6. The Client shall submit to the Institution its audited Financial Statements within four months from the end of its accounting year duly audited by a firm of auditors approved by the Institution.

7. At the expiry of this Musharaka Agreement or its earlier termination as provided for in this Agreement, the Client shall redeem the Institution’s Investment and any unpaid share of Institution’s profit.
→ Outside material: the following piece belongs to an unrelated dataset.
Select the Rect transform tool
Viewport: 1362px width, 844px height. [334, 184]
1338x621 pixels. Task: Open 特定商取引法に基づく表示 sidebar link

8. Where the Musharaka under this Agreement is for a period of _____ years, the Institution shall have the right to convert into the shares of the Client the full amount of its investment outstanding at the time of such conversion. Such conversion shall, be at the Market* Value of the shares of the Client. Where Institution’s entitlement under the above valuation results in a fraction of a share, fractions of half or more shall be taken as one and fractions of less than half shall be ignored.
Provided that the Institution shall exercise its right under this clause only if the Client has achieved, during any three previous years of the currency of this Agreement, an average profit of less than 2/3rd of the mutually agreed Projected Rate of Profit.
Provided further that whenever the Institution decides to sell the shares acquired by it under this clause, the existing shareholders of the Client (other than the Institution), shall have the first right of refusal to purchase the same at a price at which the Institution wishes to sell them.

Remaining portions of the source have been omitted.